• _TASK REQUIREMENTS_: Print the listing in full, exactly as it stands.

• _DATASET CONTENT_:

=======

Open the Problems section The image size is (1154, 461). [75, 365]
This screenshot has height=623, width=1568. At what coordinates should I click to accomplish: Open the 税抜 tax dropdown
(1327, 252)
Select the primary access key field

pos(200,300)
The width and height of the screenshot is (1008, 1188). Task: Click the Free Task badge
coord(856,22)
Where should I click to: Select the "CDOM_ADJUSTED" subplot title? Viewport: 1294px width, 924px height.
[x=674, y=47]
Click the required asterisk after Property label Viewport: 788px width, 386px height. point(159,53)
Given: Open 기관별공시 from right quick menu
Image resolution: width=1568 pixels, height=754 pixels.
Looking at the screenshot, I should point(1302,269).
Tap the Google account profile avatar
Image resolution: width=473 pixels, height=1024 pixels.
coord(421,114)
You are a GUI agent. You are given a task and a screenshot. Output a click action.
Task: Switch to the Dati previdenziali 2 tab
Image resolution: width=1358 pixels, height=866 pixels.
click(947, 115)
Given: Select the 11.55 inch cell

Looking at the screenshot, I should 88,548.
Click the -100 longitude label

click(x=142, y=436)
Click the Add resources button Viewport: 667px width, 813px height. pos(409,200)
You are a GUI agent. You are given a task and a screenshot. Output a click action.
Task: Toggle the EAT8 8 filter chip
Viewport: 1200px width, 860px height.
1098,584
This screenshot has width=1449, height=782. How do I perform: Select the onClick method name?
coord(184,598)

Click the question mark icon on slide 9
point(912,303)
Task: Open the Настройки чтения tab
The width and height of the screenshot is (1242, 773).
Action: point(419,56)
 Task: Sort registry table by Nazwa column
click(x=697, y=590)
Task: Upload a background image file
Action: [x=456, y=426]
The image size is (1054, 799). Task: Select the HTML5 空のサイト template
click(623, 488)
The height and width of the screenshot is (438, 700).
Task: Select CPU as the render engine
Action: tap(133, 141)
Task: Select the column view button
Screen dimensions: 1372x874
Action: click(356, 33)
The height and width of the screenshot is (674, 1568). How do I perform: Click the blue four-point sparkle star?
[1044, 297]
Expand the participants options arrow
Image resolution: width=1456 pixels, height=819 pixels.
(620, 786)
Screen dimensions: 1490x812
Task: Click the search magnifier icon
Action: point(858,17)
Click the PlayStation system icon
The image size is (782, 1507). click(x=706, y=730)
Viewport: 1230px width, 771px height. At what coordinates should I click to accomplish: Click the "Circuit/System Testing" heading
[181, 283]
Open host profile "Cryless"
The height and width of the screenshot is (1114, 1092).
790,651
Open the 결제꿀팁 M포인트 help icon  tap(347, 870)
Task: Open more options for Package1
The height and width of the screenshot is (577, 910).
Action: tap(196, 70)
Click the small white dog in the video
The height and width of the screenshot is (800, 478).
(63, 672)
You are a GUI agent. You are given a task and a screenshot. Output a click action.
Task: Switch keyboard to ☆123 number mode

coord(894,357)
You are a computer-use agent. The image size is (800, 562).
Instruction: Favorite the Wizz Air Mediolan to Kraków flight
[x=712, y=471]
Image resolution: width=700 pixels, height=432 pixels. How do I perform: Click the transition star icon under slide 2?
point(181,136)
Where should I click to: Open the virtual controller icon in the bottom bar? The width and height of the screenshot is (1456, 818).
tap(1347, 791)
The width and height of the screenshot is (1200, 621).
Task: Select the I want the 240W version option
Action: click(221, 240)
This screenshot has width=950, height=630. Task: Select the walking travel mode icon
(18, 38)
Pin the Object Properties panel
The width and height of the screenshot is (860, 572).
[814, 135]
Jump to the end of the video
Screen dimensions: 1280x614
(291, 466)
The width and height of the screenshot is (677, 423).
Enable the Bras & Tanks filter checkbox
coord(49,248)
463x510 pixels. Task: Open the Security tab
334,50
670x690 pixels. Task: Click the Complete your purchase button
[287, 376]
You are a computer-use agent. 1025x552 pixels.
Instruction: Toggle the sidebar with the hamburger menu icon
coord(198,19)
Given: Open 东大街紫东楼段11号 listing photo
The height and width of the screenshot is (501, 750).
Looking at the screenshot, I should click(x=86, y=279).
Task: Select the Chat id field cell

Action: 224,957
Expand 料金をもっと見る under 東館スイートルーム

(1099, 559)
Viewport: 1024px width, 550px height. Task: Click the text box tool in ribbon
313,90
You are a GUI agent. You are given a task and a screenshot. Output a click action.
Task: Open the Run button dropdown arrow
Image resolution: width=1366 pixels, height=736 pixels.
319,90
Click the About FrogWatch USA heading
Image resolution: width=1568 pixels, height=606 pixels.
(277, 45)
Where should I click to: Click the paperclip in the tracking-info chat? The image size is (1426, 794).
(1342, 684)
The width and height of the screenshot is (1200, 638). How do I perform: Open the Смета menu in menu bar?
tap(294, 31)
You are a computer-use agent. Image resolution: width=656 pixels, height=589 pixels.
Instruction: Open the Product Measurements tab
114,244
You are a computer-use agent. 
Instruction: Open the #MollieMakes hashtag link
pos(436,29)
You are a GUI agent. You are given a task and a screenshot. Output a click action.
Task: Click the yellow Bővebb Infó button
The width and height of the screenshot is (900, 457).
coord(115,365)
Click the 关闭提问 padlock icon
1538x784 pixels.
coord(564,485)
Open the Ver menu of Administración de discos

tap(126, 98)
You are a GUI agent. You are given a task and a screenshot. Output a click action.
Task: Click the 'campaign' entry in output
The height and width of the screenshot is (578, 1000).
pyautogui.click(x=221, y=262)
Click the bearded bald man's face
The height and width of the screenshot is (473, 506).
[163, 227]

=======

• _RESPONSE_:
Open the Problems section The image size is (1154, 461). [75, 365]
This screenshot has height=623, width=1568. At what coordinates should I click to accomplish: Open the 税抜 tax dropdown
(1327, 252)
Select the primary access key field

pos(200,300)
The width and height of the screenshot is (1008, 1188). Task: Click the Free Task badge
coord(856,22)
Where should I click to: Select the "CDOM_ADJUSTED" subplot title? Viewport: 1294px width, 924px height.
[x=674, y=47]
Click the required asterisk after Property label Viewport: 788px width, 386px height. point(159,53)
Given: Open 기관별공시 from right quick menu
Image resolution: width=1568 pixels, height=754 pixels.
Looking at the screenshot, I should point(1302,269).
Tap the Google account profile avatar
Image resolution: width=473 pixels, height=1024 pixels.
coord(421,114)
You are a GUI agent. You are given a task and a screenshot. Output a click action.
Task: Switch to the Dati previdenziali 2 tab
Image resolution: width=1358 pixels, height=866 pixels.
click(947, 115)
Given: Select the 11.55 inch cell

Looking at the screenshot, I should 88,548.
Click the -100 longitude label

click(x=142, y=436)
Click the Add resources button Viewport: 667px width, 813px height. pos(409,200)
You are a GUI agent. You are given a task and a screenshot. Output a click action.
Task: Toggle the EAT8 8 filter chip
Viewport: 1200px width, 860px height.
1098,584
This screenshot has width=1449, height=782. How do I perform: Select the onClick method name?
coord(184,598)

Click the question mark icon on slide 9
point(912,303)
Task: Open the Настройки чтения tab
The width and height of the screenshot is (1242, 773).
Action: point(419,56)
 Task: Sort registry table by Nazwa column
click(x=697, y=590)
Task: Upload a background image file
Action: [x=456, y=426]
The image size is (1054, 799). Task: Select the HTML5 空のサイト template
click(623, 488)
The height and width of the screenshot is (438, 700).
Task: Select CPU as the render engine
Action: tap(133, 141)
Task: Select the column view button
Screen dimensions: 1372x874
Action: click(356, 33)
The height and width of the screenshot is (674, 1568). How do I perform: Click the blue four-point sparkle star?
[1044, 297]
Expand the participants options arrow
Image resolution: width=1456 pixels, height=819 pixels.
(620, 786)
Screen dimensions: 1490x812
Task: Click the search magnifier icon
Action: point(858,17)
Click the PlayStation system icon
The image size is (782, 1507). click(x=706, y=730)
Viewport: 1230px width, 771px height. At what coordinates should I click to accomplish: Click the "Circuit/System Testing" heading
[181, 283]
Open host profile "Cryless"
The height and width of the screenshot is (1114, 1092).
790,651
Open the 결제꿀팁 M포인트 help icon  tap(347, 870)
Task: Open more options for Package1
The height and width of the screenshot is (577, 910).
Action: tap(196, 70)
Click the small white dog in the video
The height and width of the screenshot is (800, 478).
(63, 672)
You are a GUI agent. You are given a task and a screenshot. Output a click action.
Task: Switch keyboard to ☆123 number mode

coord(894,357)
You are a computer-use agent. The image size is (800, 562).
Instruction: Favorite the Wizz Air Mediolan to Kraków flight
[x=712, y=471]
Image resolution: width=700 pixels, height=432 pixels. How do I perform: Click the transition star icon under slide 2?
point(181,136)
Where should I click to: Open the virtual controller icon in the bottom bar? The width and height of the screenshot is (1456, 818).
tap(1347, 791)
The width and height of the screenshot is (1200, 621).
Task: Select the I want the 240W version option
Action: click(221, 240)
This screenshot has width=950, height=630. Task: Select the walking travel mode icon
(18, 38)
Pin the Object Properties panel
The width and height of the screenshot is (860, 572).
[814, 135]
Jump to the end of the video
Screen dimensions: 1280x614
(291, 466)
The width and height of the screenshot is (677, 423).
Enable the Bras & Tanks filter checkbox
coord(49,248)
463x510 pixels. Task: Open the Security tab
334,50
670x690 pixels. Task: Click the Complete your purchase button
[287, 376]
You are a computer-use agent. 1025x552 pixels.
Instruction: Toggle the sidebar with the hamburger menu icon
coord(198,19)
Given: Open 东大街紫东楼段11号 listing photo
The height and width of the screenshot is (501, 750).
Looking at the screenshot, I should click(x=86, y=279).
Task: Select the Chat id field cell

Action: 224,957
Expand 料金をもっと見る under 東館スイートルーム

(1099, 559)
Viewport: 1024px width, 550px height. Task: Click the text box tool in ribbon
313,90
You are a GUI agent. You are given a task and a screenshot. Output a click action.
Task: Open the Run button dropdown arrow
Image resolution: width=1366 pixels, height=736 pixels.
319,90
Click the About FrogWatch USA heading
Image resolution: width=1568 pixels, height=606 pixels.
(277, 45)
Where should I click to: Click the paperclip in the tracking-info chat? The image size is (1426, 794).
(1342, 684)
The width and height of the screenshot is (1200, 638). How do I perform: Open the Смета menu in menu bar?
tap(294, 31)
You are a computer-use agent. Image resolution: width=656 pixels, height=589 pixels.
Instruction: Open the Product Measurements tab
114,244
You are a computer-use agent. 
Instruction: Open the #MollieMakes hashtag link
pos(436,29)
You are a GUI agent. You are given a task and a screenshot. Output a click action.
Task: Click the yellow Bővebb Infó button
The width and height of the screenshot is (900, 457).
coord(115,365)
Click the 关闭提问 padlock icon
1538x784 pixels.
coord(564,485)
Open the Ver menu of Administración de discos

tap(126, 98)
You are a GUI agent. You are given a task and a screenshot. Output a click action.
Task: Click the 'campaign' entry in output
The height and width of the screenshot is (578, 1000).
pyautogui.click(x=221, y=262)
Click the bearded bald man's face
The height and width of the screenshot is (473, 506).
[163, 227]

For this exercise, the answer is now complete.